● WHAT THIS TASK INVOLVES: Your answer should be the exact lines of the data below from the one containing "Göcek Tekne Turları: Gizli" through the one containing "[Arif Ahmet Denizolgun Kimdir?] (230, 1643)"; please include nothing else.

[Dataset entries]
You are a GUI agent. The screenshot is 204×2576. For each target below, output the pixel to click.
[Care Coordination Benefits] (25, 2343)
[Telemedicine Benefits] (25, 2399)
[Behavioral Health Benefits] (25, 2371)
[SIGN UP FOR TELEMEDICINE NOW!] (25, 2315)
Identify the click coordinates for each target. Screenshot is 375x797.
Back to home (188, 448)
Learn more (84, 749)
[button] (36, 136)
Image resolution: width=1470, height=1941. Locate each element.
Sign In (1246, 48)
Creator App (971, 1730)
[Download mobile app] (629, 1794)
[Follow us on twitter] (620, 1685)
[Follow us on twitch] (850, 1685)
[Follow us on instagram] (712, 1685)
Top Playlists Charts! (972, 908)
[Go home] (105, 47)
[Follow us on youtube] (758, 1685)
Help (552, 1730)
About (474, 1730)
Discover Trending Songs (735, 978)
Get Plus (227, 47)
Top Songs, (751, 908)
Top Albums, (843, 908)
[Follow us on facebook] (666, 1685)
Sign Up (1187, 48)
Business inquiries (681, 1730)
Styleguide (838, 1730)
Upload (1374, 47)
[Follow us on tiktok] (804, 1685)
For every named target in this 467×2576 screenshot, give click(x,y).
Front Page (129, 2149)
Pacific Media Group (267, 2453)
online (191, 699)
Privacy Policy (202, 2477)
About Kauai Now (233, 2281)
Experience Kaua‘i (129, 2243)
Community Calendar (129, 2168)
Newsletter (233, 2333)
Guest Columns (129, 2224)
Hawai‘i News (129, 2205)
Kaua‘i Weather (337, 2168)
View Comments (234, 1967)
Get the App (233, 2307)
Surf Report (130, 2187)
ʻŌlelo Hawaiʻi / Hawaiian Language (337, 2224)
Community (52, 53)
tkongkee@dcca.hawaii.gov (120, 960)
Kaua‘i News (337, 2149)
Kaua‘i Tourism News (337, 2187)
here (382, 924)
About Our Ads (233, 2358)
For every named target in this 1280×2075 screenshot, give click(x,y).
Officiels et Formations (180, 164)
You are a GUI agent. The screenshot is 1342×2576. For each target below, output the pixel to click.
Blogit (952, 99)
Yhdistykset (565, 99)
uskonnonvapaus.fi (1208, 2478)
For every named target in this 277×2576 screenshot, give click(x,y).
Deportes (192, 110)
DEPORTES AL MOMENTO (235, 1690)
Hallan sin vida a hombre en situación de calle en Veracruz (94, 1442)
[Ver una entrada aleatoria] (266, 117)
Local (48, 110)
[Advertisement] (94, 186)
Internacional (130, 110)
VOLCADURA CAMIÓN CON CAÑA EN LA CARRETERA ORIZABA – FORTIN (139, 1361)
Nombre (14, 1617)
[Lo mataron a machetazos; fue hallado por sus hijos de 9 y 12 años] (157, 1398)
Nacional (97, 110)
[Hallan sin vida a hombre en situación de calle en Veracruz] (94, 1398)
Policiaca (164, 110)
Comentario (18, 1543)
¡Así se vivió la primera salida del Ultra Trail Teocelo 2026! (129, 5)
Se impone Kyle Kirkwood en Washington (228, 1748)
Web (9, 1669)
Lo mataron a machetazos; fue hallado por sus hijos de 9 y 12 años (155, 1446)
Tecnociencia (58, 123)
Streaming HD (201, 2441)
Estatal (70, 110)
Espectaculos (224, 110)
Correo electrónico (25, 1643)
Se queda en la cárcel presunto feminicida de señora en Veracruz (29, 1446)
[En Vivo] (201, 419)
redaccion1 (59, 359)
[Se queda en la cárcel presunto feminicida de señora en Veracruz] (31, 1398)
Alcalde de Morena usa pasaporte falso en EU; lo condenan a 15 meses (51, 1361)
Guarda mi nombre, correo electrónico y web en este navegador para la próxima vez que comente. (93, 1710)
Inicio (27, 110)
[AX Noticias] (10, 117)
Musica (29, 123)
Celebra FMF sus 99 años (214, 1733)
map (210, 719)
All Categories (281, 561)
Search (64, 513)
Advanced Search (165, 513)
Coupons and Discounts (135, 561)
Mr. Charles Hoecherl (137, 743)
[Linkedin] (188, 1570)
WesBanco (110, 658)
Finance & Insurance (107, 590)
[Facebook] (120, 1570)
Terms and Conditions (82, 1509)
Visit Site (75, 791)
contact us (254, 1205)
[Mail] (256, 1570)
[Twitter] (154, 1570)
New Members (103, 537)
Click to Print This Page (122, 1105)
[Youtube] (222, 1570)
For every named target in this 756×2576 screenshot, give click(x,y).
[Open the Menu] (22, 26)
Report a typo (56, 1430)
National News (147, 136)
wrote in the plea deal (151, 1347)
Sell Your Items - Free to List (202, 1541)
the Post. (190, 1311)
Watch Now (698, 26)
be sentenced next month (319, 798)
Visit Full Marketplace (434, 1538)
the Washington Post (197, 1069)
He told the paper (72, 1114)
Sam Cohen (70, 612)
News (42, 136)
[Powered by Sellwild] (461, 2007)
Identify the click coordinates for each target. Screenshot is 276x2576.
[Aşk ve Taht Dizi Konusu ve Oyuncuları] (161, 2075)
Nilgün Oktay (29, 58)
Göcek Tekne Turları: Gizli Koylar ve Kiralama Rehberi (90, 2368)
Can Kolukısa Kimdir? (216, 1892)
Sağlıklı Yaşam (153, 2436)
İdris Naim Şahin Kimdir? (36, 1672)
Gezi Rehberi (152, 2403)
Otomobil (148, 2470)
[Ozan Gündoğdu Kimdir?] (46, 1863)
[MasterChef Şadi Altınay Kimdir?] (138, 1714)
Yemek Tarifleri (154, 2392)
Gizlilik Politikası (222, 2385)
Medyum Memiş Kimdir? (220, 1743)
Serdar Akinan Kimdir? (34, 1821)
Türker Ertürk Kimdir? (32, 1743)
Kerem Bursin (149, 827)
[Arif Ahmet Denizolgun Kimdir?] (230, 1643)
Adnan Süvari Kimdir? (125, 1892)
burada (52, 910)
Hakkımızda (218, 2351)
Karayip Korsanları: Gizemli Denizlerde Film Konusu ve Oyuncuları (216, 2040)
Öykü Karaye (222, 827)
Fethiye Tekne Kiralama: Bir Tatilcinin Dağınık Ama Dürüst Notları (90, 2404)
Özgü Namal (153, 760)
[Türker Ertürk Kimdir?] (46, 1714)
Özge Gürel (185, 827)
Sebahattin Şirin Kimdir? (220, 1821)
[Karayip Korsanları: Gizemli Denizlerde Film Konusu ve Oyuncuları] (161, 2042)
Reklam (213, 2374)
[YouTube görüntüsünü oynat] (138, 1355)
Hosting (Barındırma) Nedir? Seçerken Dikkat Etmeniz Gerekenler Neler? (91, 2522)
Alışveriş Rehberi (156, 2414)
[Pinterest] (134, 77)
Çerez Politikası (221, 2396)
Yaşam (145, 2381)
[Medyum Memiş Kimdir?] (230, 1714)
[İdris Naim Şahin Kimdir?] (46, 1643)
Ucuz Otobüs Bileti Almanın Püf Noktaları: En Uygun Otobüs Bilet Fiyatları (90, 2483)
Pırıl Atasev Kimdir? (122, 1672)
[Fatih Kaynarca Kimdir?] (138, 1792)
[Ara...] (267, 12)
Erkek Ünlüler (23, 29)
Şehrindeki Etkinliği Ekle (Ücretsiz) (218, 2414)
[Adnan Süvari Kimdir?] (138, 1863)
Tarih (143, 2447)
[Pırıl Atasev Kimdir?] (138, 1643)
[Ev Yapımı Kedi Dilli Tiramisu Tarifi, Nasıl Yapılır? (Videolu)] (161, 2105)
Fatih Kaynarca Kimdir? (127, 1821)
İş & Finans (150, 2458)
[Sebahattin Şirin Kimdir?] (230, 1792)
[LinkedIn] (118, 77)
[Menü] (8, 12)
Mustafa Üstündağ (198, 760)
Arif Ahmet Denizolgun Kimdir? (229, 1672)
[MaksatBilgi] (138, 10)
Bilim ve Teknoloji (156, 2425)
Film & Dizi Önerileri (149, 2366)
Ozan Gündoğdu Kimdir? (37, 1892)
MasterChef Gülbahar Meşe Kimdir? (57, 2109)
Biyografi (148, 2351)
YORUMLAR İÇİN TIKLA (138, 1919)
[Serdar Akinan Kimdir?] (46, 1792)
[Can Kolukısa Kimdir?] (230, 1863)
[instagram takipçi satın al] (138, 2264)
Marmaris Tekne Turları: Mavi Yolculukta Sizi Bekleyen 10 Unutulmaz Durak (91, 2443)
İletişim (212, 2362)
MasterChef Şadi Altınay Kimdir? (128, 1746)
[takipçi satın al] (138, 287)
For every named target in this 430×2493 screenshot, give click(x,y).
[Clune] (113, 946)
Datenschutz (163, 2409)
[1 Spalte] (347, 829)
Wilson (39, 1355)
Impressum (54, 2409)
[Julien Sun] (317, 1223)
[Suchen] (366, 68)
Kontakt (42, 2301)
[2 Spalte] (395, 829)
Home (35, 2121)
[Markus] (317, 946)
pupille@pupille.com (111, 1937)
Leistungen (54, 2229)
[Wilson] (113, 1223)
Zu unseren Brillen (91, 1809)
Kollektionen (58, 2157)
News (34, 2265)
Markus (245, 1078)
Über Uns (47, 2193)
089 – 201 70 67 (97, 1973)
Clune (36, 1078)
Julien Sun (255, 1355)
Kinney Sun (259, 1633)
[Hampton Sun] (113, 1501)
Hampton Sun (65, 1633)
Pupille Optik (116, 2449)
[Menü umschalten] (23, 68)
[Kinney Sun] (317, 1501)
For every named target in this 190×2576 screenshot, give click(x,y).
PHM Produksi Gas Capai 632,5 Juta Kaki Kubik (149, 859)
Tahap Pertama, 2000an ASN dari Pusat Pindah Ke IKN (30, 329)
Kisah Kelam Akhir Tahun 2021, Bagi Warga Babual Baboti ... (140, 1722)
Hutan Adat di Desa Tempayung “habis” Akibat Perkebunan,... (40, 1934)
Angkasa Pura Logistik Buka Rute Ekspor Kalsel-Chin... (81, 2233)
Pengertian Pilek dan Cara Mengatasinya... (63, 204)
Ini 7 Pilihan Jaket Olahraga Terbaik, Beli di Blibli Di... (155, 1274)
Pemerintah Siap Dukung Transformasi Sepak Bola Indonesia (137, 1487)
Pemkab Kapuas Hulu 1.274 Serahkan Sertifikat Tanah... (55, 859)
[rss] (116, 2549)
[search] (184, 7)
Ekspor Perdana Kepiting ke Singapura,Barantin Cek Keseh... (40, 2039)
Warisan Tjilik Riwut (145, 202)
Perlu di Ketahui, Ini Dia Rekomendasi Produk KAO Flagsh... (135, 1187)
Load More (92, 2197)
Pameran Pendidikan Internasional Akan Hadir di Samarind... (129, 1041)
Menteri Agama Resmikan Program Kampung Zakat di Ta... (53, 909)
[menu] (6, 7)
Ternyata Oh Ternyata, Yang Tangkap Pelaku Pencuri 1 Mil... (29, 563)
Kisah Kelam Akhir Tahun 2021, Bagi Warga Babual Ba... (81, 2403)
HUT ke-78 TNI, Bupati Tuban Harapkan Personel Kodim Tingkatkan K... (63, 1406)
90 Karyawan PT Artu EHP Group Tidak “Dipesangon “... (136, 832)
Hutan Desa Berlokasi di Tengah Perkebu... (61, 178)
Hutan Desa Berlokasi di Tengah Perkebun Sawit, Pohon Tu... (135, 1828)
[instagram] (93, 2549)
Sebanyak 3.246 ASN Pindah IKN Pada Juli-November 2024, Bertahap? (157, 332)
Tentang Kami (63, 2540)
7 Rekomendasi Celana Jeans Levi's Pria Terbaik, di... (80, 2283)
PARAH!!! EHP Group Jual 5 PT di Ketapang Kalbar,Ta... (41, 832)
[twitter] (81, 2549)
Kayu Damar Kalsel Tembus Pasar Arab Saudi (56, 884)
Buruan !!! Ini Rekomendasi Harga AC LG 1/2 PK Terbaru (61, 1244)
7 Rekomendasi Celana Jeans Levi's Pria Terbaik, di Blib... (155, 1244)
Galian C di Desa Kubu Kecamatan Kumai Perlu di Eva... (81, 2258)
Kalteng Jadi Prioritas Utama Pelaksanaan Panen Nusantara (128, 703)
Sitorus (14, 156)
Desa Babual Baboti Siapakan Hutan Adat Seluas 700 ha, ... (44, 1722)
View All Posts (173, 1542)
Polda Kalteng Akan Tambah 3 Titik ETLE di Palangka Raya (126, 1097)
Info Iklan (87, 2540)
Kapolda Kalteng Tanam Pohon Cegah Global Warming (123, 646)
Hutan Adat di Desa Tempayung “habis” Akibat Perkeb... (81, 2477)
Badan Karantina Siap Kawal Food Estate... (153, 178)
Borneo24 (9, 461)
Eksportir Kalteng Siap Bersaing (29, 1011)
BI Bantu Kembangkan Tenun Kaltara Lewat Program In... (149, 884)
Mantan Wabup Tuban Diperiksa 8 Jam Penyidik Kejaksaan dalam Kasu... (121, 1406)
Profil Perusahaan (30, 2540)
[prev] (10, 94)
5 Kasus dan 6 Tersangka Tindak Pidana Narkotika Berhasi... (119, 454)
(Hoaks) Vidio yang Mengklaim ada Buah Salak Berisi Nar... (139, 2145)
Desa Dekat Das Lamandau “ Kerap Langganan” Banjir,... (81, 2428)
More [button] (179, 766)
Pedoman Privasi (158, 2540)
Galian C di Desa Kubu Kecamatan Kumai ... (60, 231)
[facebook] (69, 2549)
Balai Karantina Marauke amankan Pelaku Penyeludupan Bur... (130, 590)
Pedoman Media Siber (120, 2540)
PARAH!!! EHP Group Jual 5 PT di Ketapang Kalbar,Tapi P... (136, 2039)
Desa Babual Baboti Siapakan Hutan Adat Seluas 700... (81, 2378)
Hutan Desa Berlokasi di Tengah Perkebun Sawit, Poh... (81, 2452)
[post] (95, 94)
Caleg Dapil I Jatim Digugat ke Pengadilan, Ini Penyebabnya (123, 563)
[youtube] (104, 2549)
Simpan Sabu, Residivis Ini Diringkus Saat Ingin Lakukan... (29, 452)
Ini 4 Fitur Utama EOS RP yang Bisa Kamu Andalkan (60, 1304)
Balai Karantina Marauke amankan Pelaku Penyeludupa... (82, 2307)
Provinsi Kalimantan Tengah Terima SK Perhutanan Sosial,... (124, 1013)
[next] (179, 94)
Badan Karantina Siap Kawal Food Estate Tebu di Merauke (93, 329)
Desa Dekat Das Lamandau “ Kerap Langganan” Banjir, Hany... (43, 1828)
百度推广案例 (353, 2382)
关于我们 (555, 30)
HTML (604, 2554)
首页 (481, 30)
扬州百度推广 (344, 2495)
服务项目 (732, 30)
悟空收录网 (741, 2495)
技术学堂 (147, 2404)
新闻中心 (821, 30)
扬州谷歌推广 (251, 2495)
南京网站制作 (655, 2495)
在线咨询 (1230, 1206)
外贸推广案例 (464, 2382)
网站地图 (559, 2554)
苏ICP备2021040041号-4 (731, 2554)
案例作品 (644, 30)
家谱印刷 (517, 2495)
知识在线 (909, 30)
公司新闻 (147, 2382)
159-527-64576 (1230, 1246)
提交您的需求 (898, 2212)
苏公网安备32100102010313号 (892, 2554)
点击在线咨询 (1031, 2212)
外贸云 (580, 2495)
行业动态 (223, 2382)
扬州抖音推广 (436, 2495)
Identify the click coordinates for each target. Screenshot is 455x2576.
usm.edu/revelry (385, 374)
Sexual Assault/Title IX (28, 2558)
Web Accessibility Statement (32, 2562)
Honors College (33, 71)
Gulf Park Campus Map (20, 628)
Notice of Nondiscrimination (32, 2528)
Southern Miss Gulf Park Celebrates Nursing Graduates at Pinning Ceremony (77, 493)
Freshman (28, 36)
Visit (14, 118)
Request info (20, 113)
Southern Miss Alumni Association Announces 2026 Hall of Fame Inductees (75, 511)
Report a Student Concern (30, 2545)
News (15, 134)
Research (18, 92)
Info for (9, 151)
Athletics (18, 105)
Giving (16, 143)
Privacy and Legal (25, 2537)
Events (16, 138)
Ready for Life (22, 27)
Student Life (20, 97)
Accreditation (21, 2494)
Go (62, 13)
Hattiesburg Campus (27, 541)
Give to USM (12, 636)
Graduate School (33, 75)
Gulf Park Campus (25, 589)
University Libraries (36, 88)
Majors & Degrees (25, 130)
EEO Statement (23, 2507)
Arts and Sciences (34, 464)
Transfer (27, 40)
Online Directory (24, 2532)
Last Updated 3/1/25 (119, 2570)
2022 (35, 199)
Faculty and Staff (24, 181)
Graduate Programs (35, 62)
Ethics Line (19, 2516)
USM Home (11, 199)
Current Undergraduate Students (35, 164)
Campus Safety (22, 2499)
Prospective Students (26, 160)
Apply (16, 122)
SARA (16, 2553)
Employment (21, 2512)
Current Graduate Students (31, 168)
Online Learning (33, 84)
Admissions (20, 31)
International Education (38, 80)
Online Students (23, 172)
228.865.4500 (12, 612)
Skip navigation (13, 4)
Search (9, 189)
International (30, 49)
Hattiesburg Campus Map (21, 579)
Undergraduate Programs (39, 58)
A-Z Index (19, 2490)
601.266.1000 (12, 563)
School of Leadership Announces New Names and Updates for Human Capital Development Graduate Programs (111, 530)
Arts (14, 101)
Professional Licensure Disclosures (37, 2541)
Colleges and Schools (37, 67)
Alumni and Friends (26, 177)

● TASK ANSWER:
Göcek Tekne Turları: Gizli Koylar ve Kiralama Rehberi (90, 2368)
Can Kolukısa Kimdir? (216, 1892)
Sağlıklı Yaşam (153, 2436)
İdris Naim Şahin Kimdir? (36, 1672)
Gezi Rehberi (152, 2403)
Otomobil (148, 2470)
[Ozan Gündoğdu Kimdir?] (46, 1863)
[MasterChef Şadi Altınay Kimdir?] (138, 1714)
Yemek Tarifleri (154, 2392)
Gizlilik Politikası (222, 2385)
Medyum Memiş Kimdir? (220, 1743)
Serdar Akinan Kimdir? (34, 1821)
Türker Ertürk Kimdir? (32, 1743)
Kerem Bursin (149, 827)
[Arif Ahmet Denizolgun Kimdir?] (230, 1643)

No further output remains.